21、意外な訪問者
キマイラはトドメをさそうと、3人に近づいて行く。
さすがに目の前で人が殺されるのは、寝覚めが悪い。
キマイラが足を振り上げ、鋭い爪で3人を攻撃しようとした瞬間、光の鎖でキマイラの身体を拘束した。
「これ以上、あなたに好き勝手させるわけにはいかない」
両手を天にかざし、拘束されて身動きが取れないキマイラの方に向かって振り下ろすと、キマイラは炎に包まれ、一気に焼け落ちた!
かなり手加減したつもりだったけど、キマイラが跡形もなく焼けてしまった。魔物相手じゃなかったら、使わない方がいいかも……(使ったのは、ファイヤーボール)
「「「わあああぁぁぁぁ!!!」」」
冒険者達が喜びの歓声をあげた。
「お嬢ちゃん、つえーな!」
「回復魔法まで使えて、あんな化け物まで倒せるとか……何者なんだ!?」
「もう諦めてた……本当にありがとう……」
みんな、生きてる事に感謝している。
Aランク冒険者の3人は、口を開けたまま固まっていた。
歓声を聞きつけ、村の人達が続々と地下室から出て来た。
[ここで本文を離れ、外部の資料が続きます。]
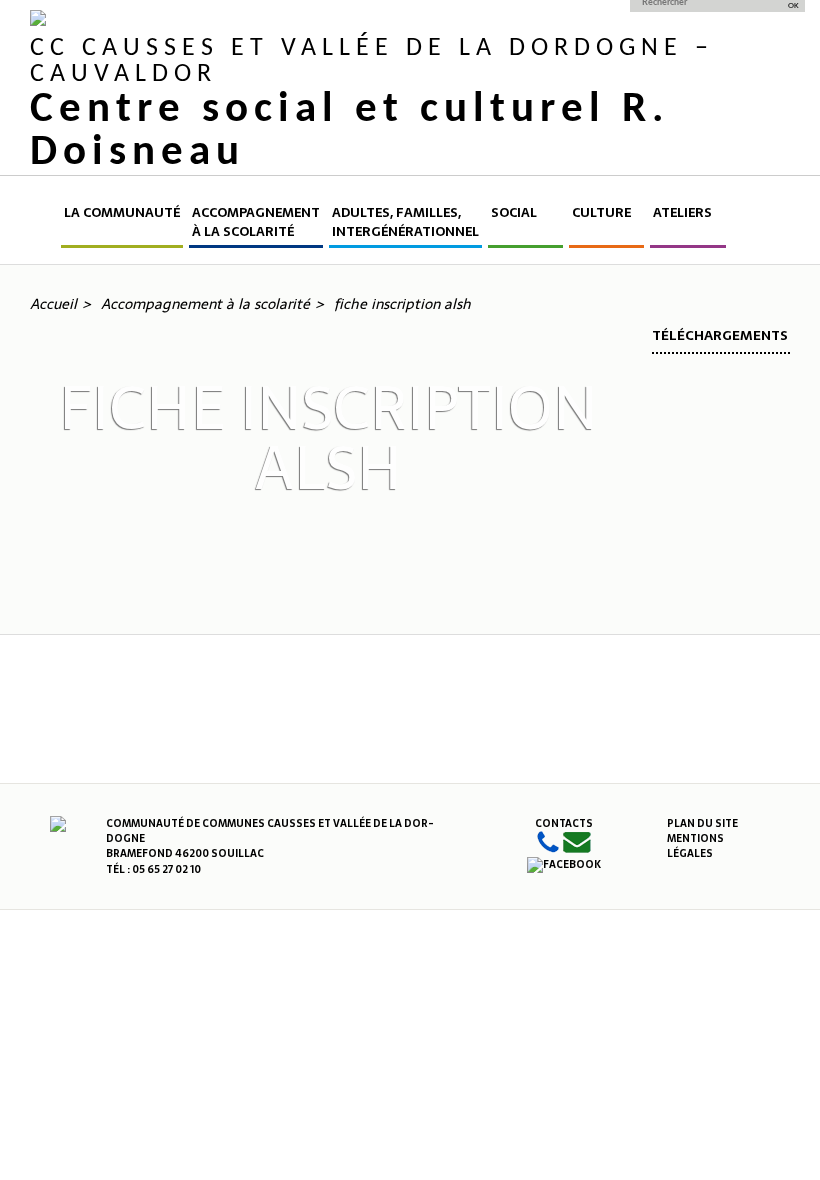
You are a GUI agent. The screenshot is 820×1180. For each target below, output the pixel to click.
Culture (601, 213)
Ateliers (682, 213)
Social (514, 213)
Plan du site (702, 823)
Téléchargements (720, 335)
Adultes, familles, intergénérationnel (405, 222)
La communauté (122, 213)
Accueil (44, 225)
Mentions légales (695, 846)
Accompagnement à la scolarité (256, 222)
村人には、被害が出ていないとの事だ。
亡くなった冒険者達の亡骸は、この村に埋葬することになった。冒険者の多くは、家族が居ない。
この村で、英雄として祀られることになり、仲間だった者達は感謝していた。
「女神様~! 女神様どちらですか~?」
来る途中に助けた男性が、私を追って村まで戻って来たようだ。
「……女神様は、やめてもらえます?」
私を見つけた男性は、飛びっきりの笑顔を見せた。
「ご無事で良かったーー!!」
両手を広げて抱きついて来た彼を押し退ける。
「ギルドに戻るように言ったはずです」
「女神様がこの村に向かって行ったのを見て、いてもたってもいられず、せめて盾くらいにはなろうと追って来たのですが……終わってしまったようですね」
男性は走って来たのか、汗だくになっている。私の為に、わざわざ来てくれたことには感謝するけど……
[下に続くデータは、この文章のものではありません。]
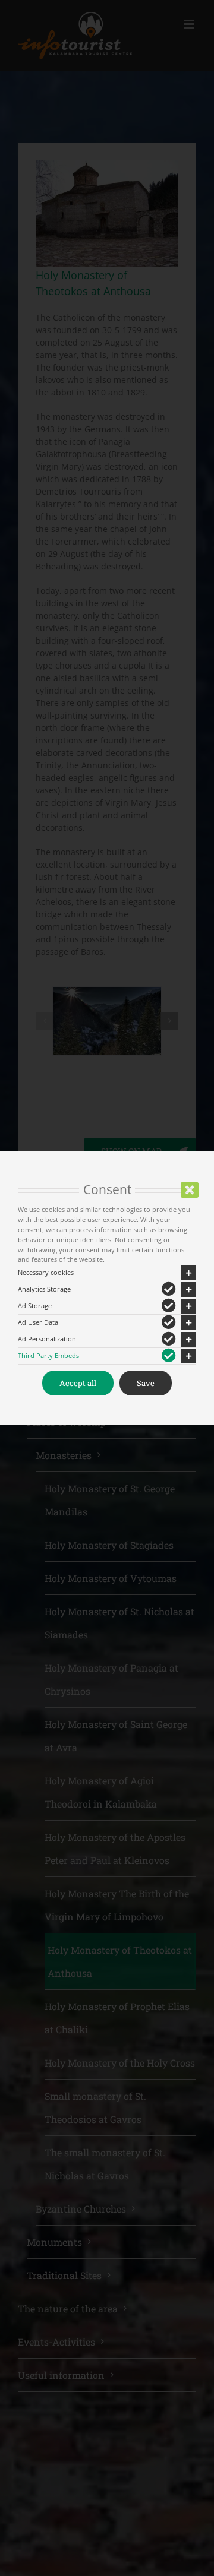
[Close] (189, 1190)
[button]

「気持ちは嬉しいけど、せっかく助けた命を無駄にされたら悲しいわ。私は、サンドラよ。女神様はやめて」
「サンドラ様! お名前までお美しい! 僕は、ダンカンです!」
ダンカンはドーグ村の隣の町出身で、Cランク冒険者だそうだ。
「ダンカンさん、せっかく追ってきてくれたのに悪いけど、私はもう行くわ」
早くセリアさんを安心させてあげたいし、何より今戻ればレニーとティアと一緒に、夕飯が食べられる!
「え、まっ……」
何か話そうとしていたダンカンさんの言葉を聞くことなく、私は猛スピードでギルドに向かった。
行きよりは、少しだけ早くギルドに到着した。この移動魔法、使う度に早くなってる気がする。
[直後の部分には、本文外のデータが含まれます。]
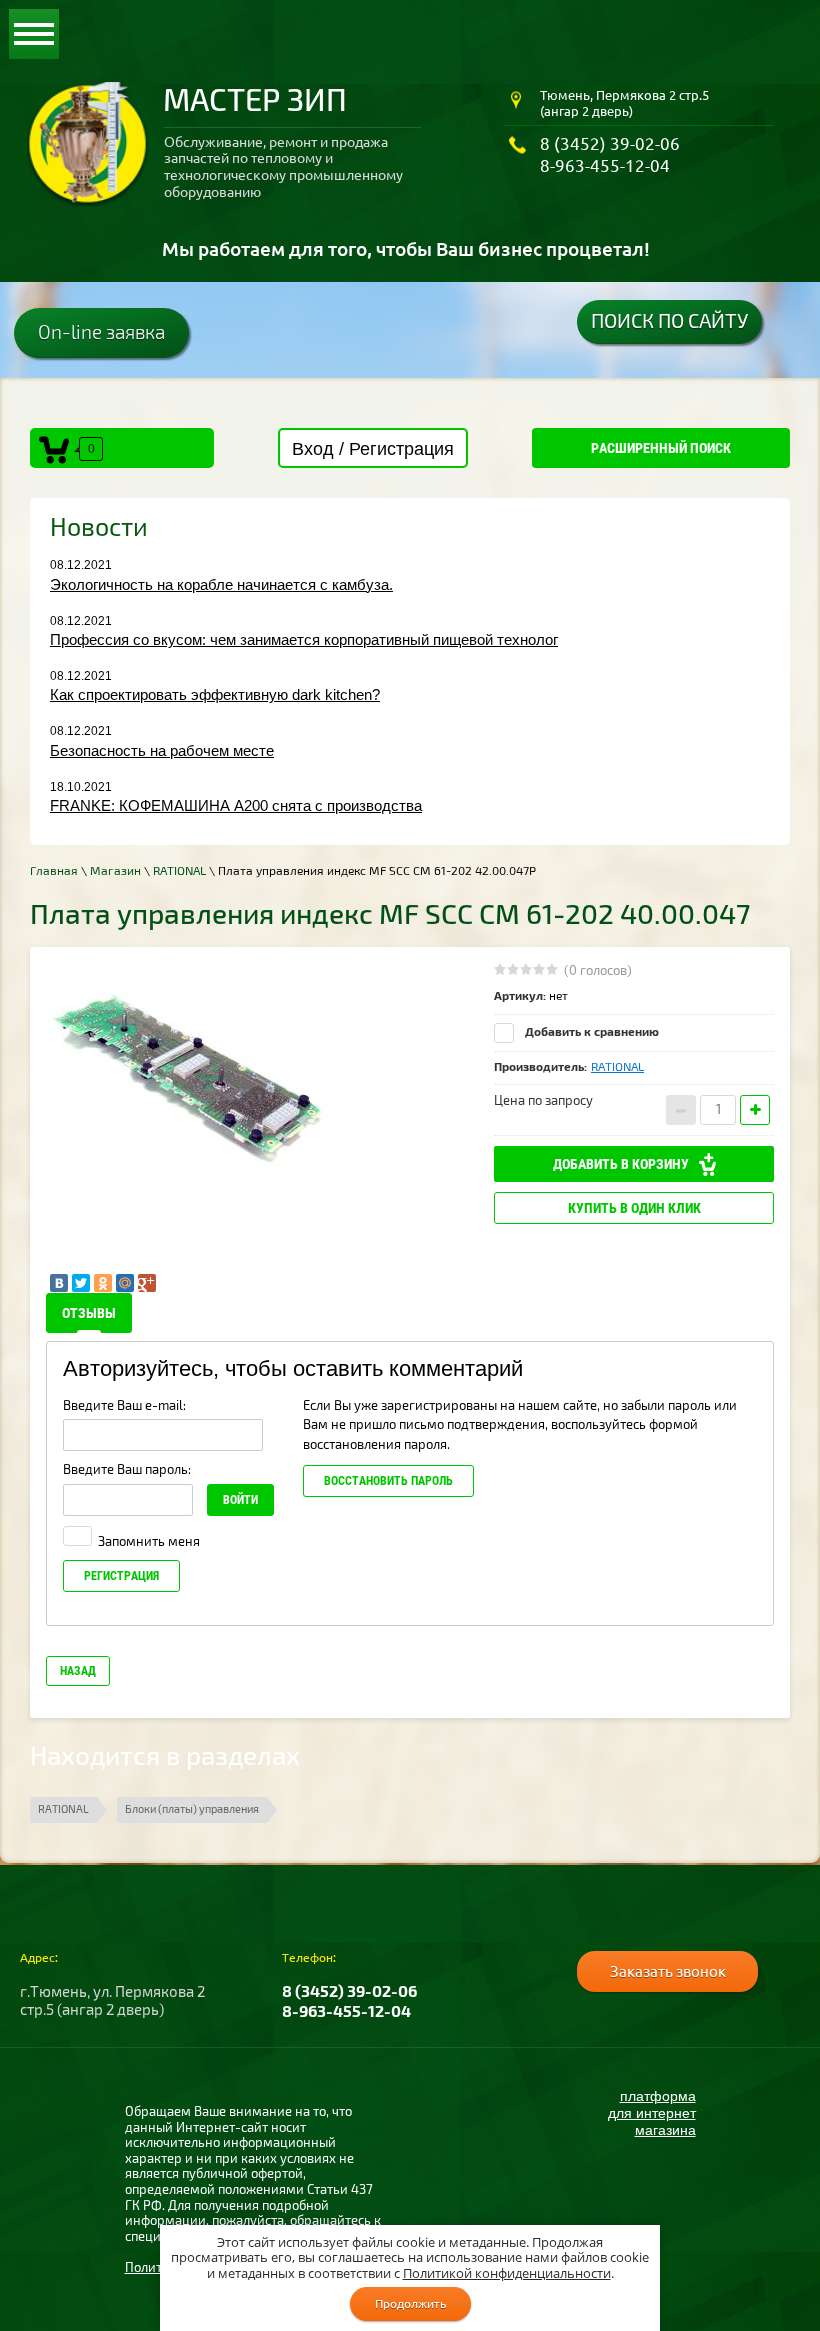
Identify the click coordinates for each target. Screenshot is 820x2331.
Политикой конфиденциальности (507, 2273)
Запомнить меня (147, 1542)
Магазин (115, 871)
セリアさんに報告すると、涙を流しながら喜んでいた。報酬は、あの自称Aランク冒険者の3人を除いた冒険者全員で分けて欲しいと頼み、ナージルダルへと帰る。
結局、タダ働きをしてしまった。
だけど私よりも、命をかけて戦ったあの人達の方が、報酬を受け取る資格があると思った。
明日からは、報酬の高い依頼を受ければいいだけの事。
ギルドからナージルダルに帰宅して宿屋に向かって歩いていると、町の人達みんなが振り返って、おかえりと言ってくれる。この町に帰ってくると、凄く幸せだと実感する。
幸せな気持ちで宿屋に戻ると、ティアとレニーがちょうど食事をするところだった。
「レニー、ティア、ただいまー!」
レニーとティアの姿を見つけて嬉しくなった私は、笑顔で駆け寄った。
「お姉ちゃん、おかえりー!」
「サンドラ様、お疲れ様です!」
「そんな笑顔、初めて見たな」
2人しか目に入っていなかった私の耳に、聞き覚えのある声が聞こえた。
な、な、な、なんで、この人がここにいるの!?
頭が混乱し過ぎて、言葉が出てこない。